Due to the fact that CLUSTER II has microbeats and percussive drive due to reverberations, oscillations and other frequency modulations, this set of six tracks makes me think of some kind of atomic disco party where where gluons are bumping and grinding with muons and electrons are getting all jiggy with neutrinos. The ambiguousness of whether this is a cold icy cosmic journey or playing Antman and going to the world of the molecular is totally up to the listener's imagination and the very reason i love this kind of tripped out inchoate romp through sound. This kind of "music" is truly one that activates the creative processes that allows the imagination to fill in the gaps as well as simply providing the soundtrack for an astral trip.

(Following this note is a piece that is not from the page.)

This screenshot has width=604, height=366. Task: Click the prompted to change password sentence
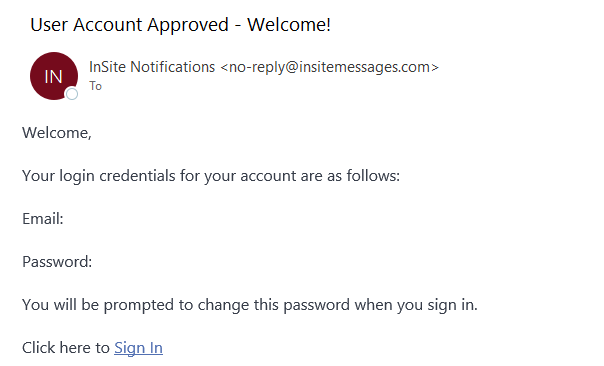coord(250,305)
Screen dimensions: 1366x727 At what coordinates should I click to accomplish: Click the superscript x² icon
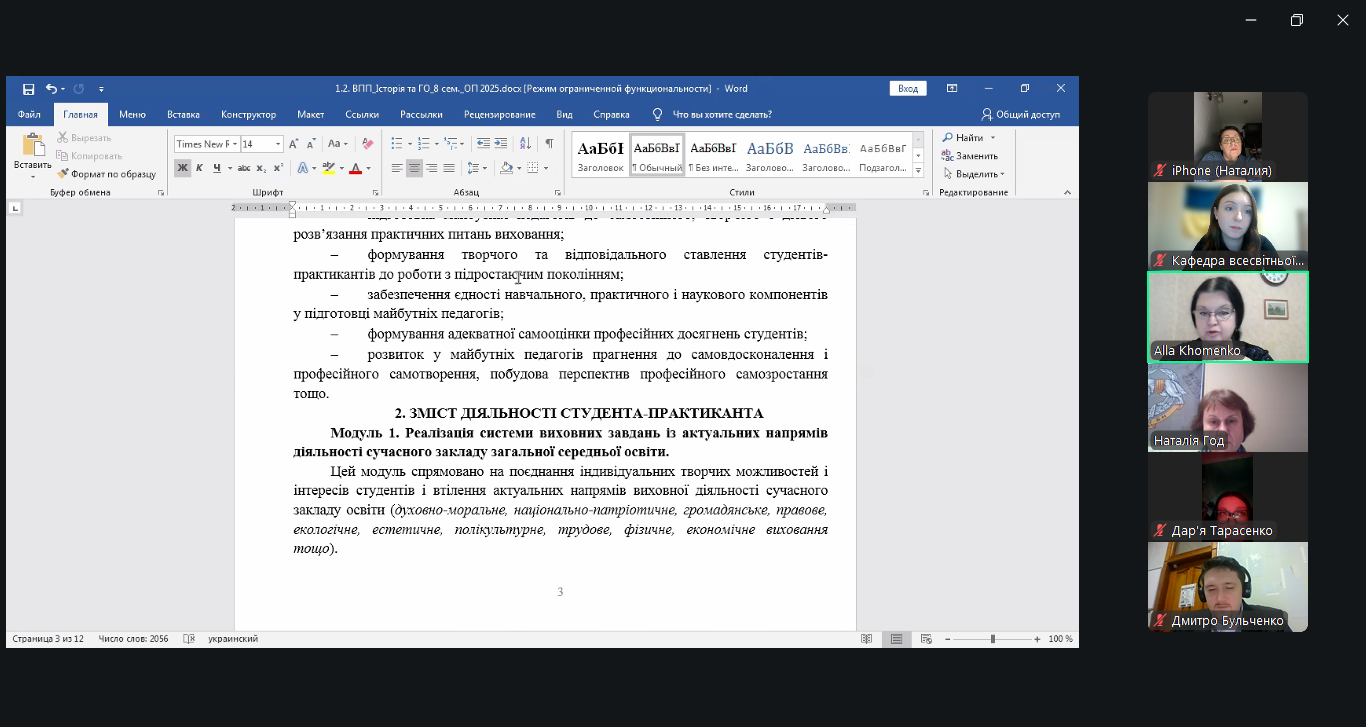point(278,168)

CLUSTER would refine their trippy ambient Kraut weirdness even more for the third album "Zuckerzeit" where avant-garde melodies would replace seemingly random swirls of sound as the main focus but for the first two albums, CLUSTER provided an anarchic liberating stylistic approach matched only by the earliest works of Tangerine Dream and Klaus Schulze. Having proved themselves in this arena, the duo would focus on tighter comparisons that included more "normal" sounding beats, recognizable melodies and less free floating soundscapes that evoke the deepest recesses of space and the quantum worlds. While i have to be in the right mood to endure these harsh soundtracks of the unknown, when i do have the hankering to escape Earth's gravitational pull, the first two CLUSTER albums rank high on my list to do so.